::: Records for the exercise :::

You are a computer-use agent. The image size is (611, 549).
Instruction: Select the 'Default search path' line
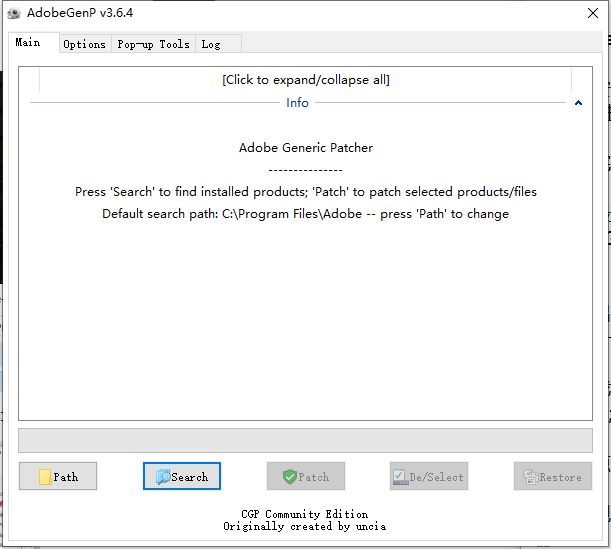(305, 214)
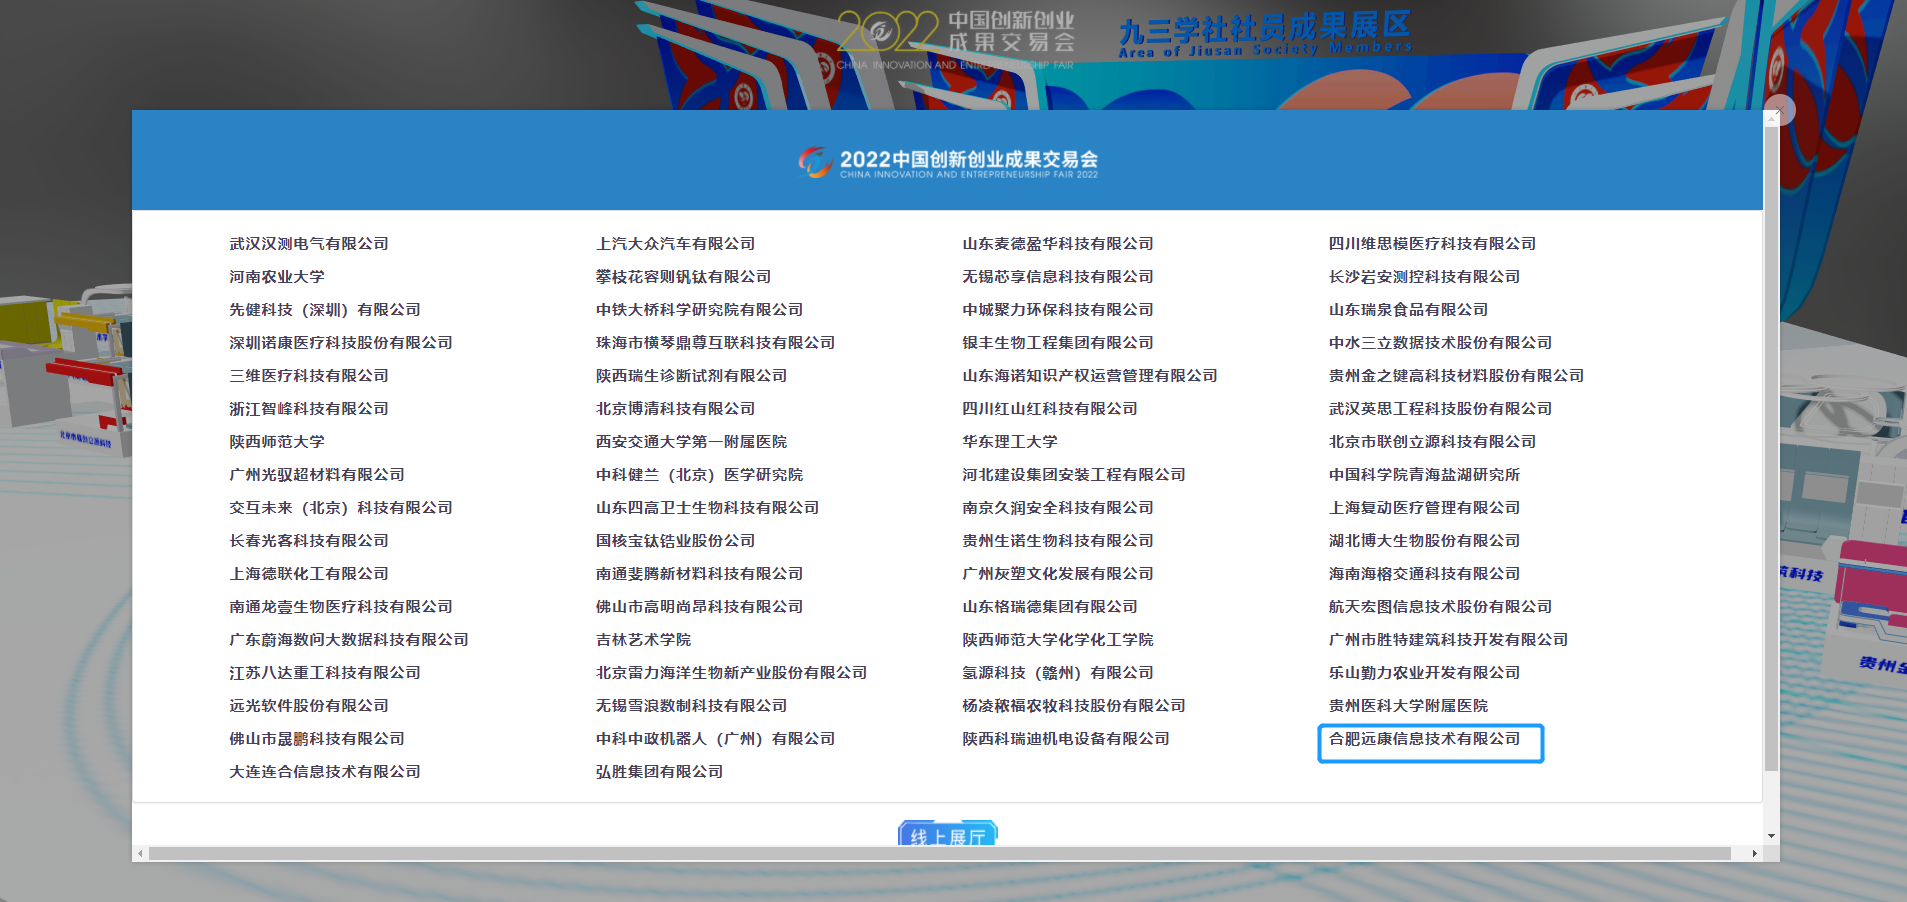Select 大连连合信息技术有限公司 entry
1907x902 pixels.
(x=325, y=772)
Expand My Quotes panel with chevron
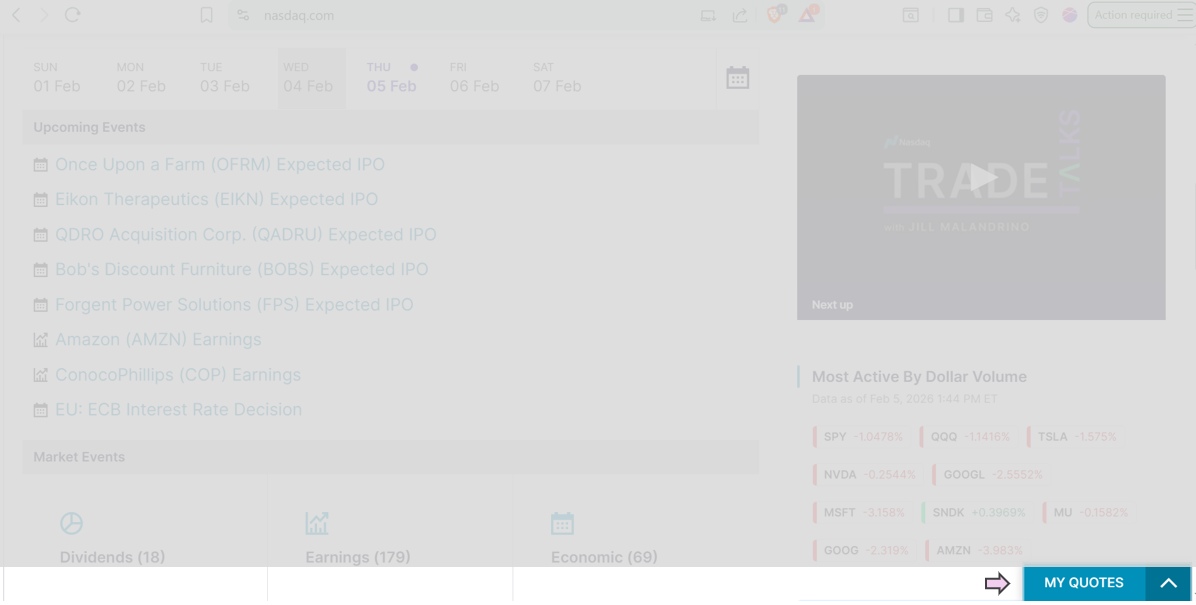Viewport: 1196px width, 605px height. click(x=1168, y=583)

:::

What to produce
Set down the data above exactly as written. Omit the pictures.

Solved exercise
You are a computer-use agent. The image size is (611, 549).
Instruction: Select the 'Default search path' line
(305, 214)
Select 大连连合信息技术有限公司 entry
1907x902 pixels.
(x=325, y=772)
Expand My Quotes panel with chevron
Viewport: 1196px width, 605px height. click(x=1168, y=583)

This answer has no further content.